Au terme d’une nouvelle nuit de mobilisation et de
violences dans plusieurs villes du pays, l’une des plus grandes
centrales syndicales du pays, la Confédération des syndicats du secteur
public (
KESK), a décidé d’apporter son soutien à la contestation en entamant mardi une grève de deux jours.
“La terreur exercée par l’Etat contre des manifestations
totalement pacifiques se poursuit de telle façon qu’elle menace la vie
des civils”, a jugé la centrale, marquée à gauche, qui revendique
240.000 adhérents.
Après la mort dimanche d’un jeune homme percuté par une
voiture lors d’une manifestation à Istanbul, un deuxième protestataire
âgé de 22 ans a été tué lundi soir dans un rassemblement à Hatay de
plusieurs “coups de feu tirés par une personne non identifiée”, a
annoncé dans la nuit le gouverneur de la ville, Celalettin Lekesiz.
La police a ouvert une enquête sur les circonstances de ce décès, encore mystérieuses.
A Istanbul, Ankara ou encore Izmir (ouest), les mêmes
scènes d’affrontements se sont répétées dans la nuit de lundi à mardi.
Aux jets de gaz lacrymogènes et aux canons à eau de la police ont
répondu les jets de pierres et d’objets divers des manifestants, faisant
de nombreux blessés. La situation est ensuite revenue au calme.
Au coeur de la protestation qui a débuté vendredi,
l’emblématique place Taksim, dans le centre d’Istanbul, a une nouvelle
fois été occupée une bonne partie de la nuit de lundi à mardi par des
milliers de manifestants qui, bannières rouges au vent, ont réclamé le
départ du chef du gouvernement aux cris de “Tayyip, démission !”

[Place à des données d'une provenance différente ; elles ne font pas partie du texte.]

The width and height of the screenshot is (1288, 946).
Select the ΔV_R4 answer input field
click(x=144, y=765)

En l’absence du Premier ministre en visite officielle
jusqu‘à jeudi dans les pays du Maghreb, le président turc Abdullah Gül
et le vice-Premier ministre Bülent Arinç avaient rendez-vous mardi à
10H30 (07H30
GMT) pour faire le point de la situation. M. Arinç devait s’exprimer devant la presse à 12H00 (09H00
GMT).
Depuis le début du mouvement, les deux hommes, issus du
même parti islamo-conservateur que M. Erdogan, ont plutôt prôné
l’apaisement.
Erdogan ferme
Lundi, M. Gül à une nouvelle fois appelé au calme en
jugeant “tout à fait normal” que se déroulent des “manifestations
pacifiques”. Et M. Arinç a regretté dès samedi que le dialogue avec les
opposants à la destruction du parc Gezi d’Istanbul, à l’origine du
mouvement, n’ait pas primé sur les gaz lacrymogènes.

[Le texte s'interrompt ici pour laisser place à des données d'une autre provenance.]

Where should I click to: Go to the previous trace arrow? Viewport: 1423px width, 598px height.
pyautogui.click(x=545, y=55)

A l’inverse, contesté comme jamais depuis l’arrivée de
son parti islamo-conservateur au pouvoir en 2002, Recep Tayyip Erdogan
continue, lui, à défier le mouvement par la fermeté et un brin de
provocation.
Avant de quitter la Turquie lundi, il a promis de rester
“ferme” en renvoyant aux élections locales de 2014 les manifestants, qui
l’accusent de dérive autoritaire et de vouloir “islamiser”
progressivement la société turque.
Sûr de son poids électoral dans le pays, le chef du
gouvernement a balayé d’un revers de main toute allusion à un “printemps
turc” . Et accusé des “extrémistes” ayant des “liens” avec l‘étranger
de manipuler la contestation.
Volontiers provocateur, M. Erdogan a même jugé, depuis
Rabat cette fois, que la situation était “en train de revenir au calme”.
“A mon retour de cette visite (au Maghreb), les problèmes seront
réglés”, a-t-il lancé.
Signe de l’inquiétude des marchés financiers face à la
persistance de la crise, la Bourse d’Istanbul a dégringolé de 10,47%
lundi, comme la livre turque.
Hormis les deux personnes décédées dimanche et lundi, les
violences des quatre derniers jours ont fait plus de 1.500 blessés à
Istanbul et au moins 700 à Ankara, selon les organisations de défense
des droits de l’Homme et les syndicats de médecins.
Ces chiffres n’ont pas été confirmés par les autorités.
Le dernier bilan rendu public dimanche soir par le ministre de
l’Intérieur Muammer Güler faisant état de 58 civils et 115 policiers
blessés.
La brutalité de la répression, largement évoquée sur les
réseaux sociaux turcs, a suscité de nombreuses critiques dans les pays
occidentaux, notamment aux Etats-Unis, en France et au Royaume-Uni. Le
secrétaire d’Etat américain John Kerry s’est une nouvelle fois inquiété
lundi de l’usage “excessif” de la force par la police.